(Records from a dataset)
--
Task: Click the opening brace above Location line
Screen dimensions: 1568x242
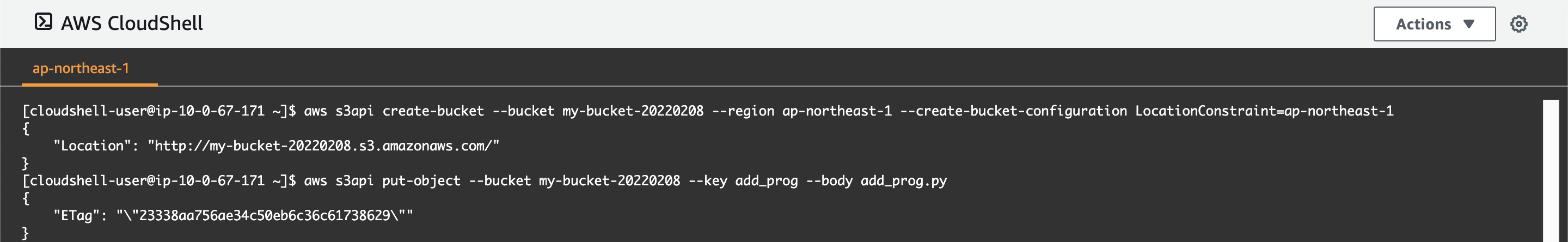Action: point(26,129)
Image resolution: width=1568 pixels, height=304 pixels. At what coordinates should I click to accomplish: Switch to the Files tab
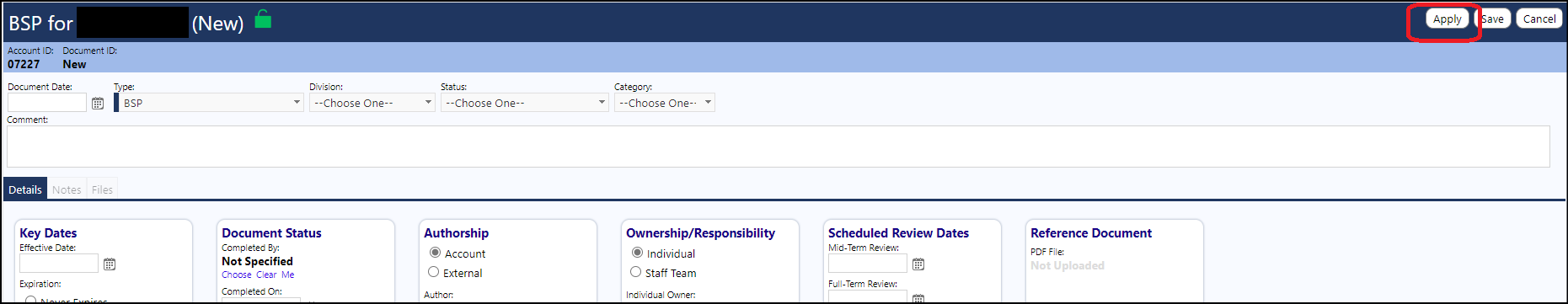102,189
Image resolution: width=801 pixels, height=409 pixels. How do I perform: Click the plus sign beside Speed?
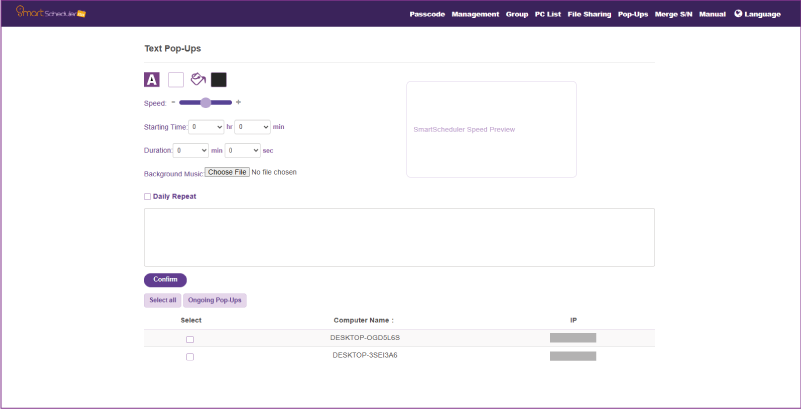point(238,102)
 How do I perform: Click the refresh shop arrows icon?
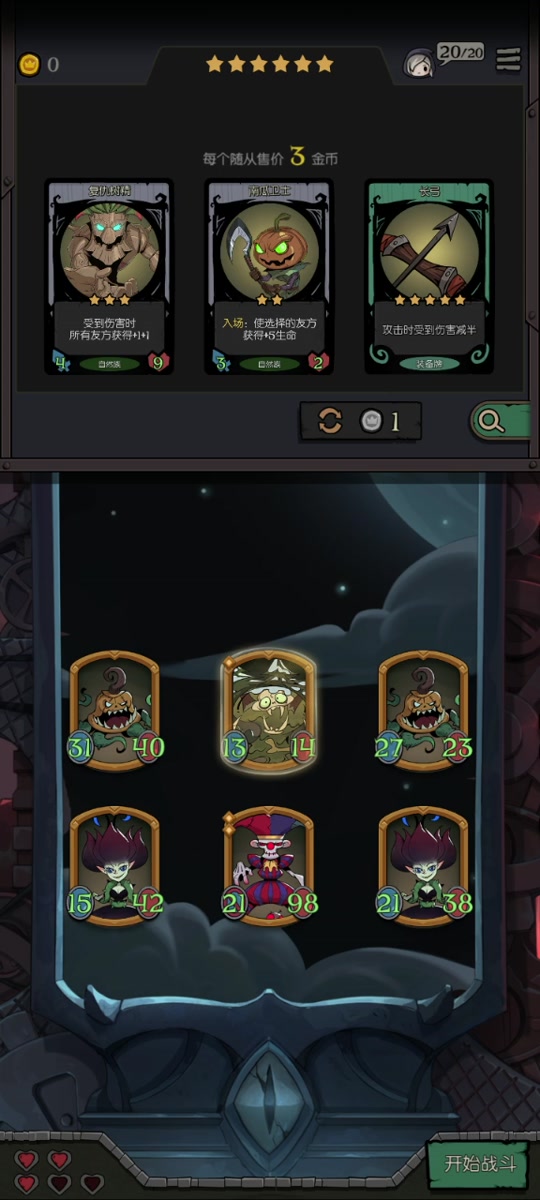(331, 421)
--
**What to produce**: When you transcribe the lines above, keep every word exact but leave the pictures behind.

**Expected answer**:
Task: Click the opening brace above Location line
Screen dimensions: 1568x242
Action: point(26,129)
Image resolution: width=1568 pixels, height=304 pixels. At what coordinates should I click to accomplish: Switch to the Files tab
102,189
Image resolution: width=801 pixels, height=409 pixels. How do I perform: Click the plus sign beside Speed?
point(238,102)
 How do I perform: Click the refresh shop arrows icon?
(331, 421)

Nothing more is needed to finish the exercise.